Multiculturalism Has Always Made America Stronger-- A Guest Post By Liam O'Mara
On Wednesday, China announced they are slapping sanctions on 28 Trump officials including Mike Pompeo. "The sanctions prohibit those individuals and their immediate family members from entering mainland China, Hong Kong and Macao. They are also restricted from doing business with China, as are any companies or institutions associated with them. 'Over the past few years, some anti-China politicians in the United States, out of their selfish political interests and prejudice and hatred against China and showing no regard for the interests of the Chinese and American people, have planned, promoted and executed a series of crazy moves which have gravely interfered in China's internal affairs, undermined China's interests, offended the Chinese people, and seriously disrupted China-U.S. relations,' the ministry said." Among the list of sanctioned Trumpists with Pompeo: Bannon, Azar, Navarro, Bolton...
Riverside County historian and congressional candidate, Liam O'Mara, had just been writing about his own ideas of what's wrong with Pompeo and I asked him to share them with DWT readers.

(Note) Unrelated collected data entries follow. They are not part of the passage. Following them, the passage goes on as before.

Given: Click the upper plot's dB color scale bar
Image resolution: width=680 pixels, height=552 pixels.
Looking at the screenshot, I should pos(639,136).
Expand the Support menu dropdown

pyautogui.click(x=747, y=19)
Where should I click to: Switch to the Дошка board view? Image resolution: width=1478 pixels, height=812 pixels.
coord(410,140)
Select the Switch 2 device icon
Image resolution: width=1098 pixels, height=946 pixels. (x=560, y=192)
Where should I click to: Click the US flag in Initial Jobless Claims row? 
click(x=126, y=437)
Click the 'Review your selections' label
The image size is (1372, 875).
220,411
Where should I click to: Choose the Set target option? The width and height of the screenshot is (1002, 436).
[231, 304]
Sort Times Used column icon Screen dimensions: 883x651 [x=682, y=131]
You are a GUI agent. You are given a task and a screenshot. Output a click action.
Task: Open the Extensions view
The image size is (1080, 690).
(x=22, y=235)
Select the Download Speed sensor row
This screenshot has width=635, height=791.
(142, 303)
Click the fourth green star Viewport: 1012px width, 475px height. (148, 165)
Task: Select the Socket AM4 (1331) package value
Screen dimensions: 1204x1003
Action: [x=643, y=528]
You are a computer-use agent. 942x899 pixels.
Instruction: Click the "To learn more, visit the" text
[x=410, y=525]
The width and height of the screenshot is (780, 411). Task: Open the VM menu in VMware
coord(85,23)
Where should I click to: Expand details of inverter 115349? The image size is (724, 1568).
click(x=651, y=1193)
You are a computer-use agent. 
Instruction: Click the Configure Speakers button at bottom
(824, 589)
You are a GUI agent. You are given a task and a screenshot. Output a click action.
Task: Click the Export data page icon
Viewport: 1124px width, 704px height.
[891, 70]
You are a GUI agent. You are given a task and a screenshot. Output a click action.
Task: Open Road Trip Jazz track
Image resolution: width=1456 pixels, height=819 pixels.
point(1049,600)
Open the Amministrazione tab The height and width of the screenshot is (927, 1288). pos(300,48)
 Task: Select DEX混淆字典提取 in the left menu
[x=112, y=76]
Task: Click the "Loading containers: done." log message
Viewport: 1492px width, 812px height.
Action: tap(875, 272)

If you like what he has to say, please consider clicking on the 2022 Blue America congressional thermometer below and contributing what you can towards getting O'Mara's campaign off to a strong start.
The Rich American Tradition Of Multiculturalism vs Mike Pompeo's White Nationalism
-by Liam O'Mara
Mike Pompeo used his last public address as Secretary of State to attack multiculturalism as unAmerican. In doing so, he revealed the white nationalism which drew him to Trumpism, and rejected the founding ideals of this great country.
Many early colonies were explicitly multicultural. New Netherland embraced intermarriage with Native Americans, and invited not only fellow Calvinists, but Catholics and Jews. Pennsylvania was ethnically and religiously diverse, and more than a third of its people spoke German.
Pompeo seems to forget that the Founders were quite deliberate in refusing to declare a national language (the U.S. still does not have one). They also welcomed Jews and Muslims to these shores, and refused a national religion (the first three presidents weren't Christian).
Some of our earliest treaties were with Arab and Turkish powers. We were founded with large Amerindian and African-born populations. We absorbed territories with long-established Hispanic and French populations. We have always been multicultural.
Since the 1960s, as US politics began to divide along cultural and racial lines rather than economic, the Republican party came increasingly to stand for white male resentment of a changing country. As such, dog-whistle bigotry and cultural politics-- like these attacks on multiculturalism-- became the norm.
But nothing about this was inevitable. Cross-cultural solidarity has always existed in our history, from slaves and indentured servants working together in Bacon's Rebellion, to the Populist organizers of the late nineteenth century, to César Chávez and the labour movement in California's Central Valley, to the amazing diversity on display in the Black Lives Matter protests of the past year.
It is that last which shows how toxic are some of our remaining divisions, and how far we still have to go. Rather than working to integrate the country and celebrating our diverse heritage, half of our political class has worked consciously and consistently to deepen those divisions, and to cultivate resentments which they can exploit for votes.
Our immigration system was, in fact, deliberately broken to create a wedge issue and manipulate voters. Instead of worker solidarity in the name of better wages and working conditions, we see now a large share of the working class blaming other workers for their ills... and not the bosses who are playing them off of one another.
Our incumbent here in southwest Riverside County, Ken Calvert, has spent much of his career demonizing immigrants, blaming minorities for crime, and pushing homophobia and transphobia. His vicious rhetoric towards Hispanics, Muslims, and the queer community, and frequent attacks on Black Lives Matter, reveal just how far we are from realizing MLK's dream here in inland California.
Mike Pompeo, like Calvert and many others in the Republican party, wants to blame social conflict on human differences-- as though the mere existence of other cultures was the source of our division. It is not. The problem, both now and throughout our history, is insecurity and irrational hate, often stoked by élites for political and economic gain.
It's time to reject these pointless and self-defeating divisions, and to celebrate an America which lives up to the potential with which our Founders imbued it. I look forward to an American which is willing to admit its inherent multiculturalism, and to the widespread recognition that fear and hate are as unAmerican as it gets.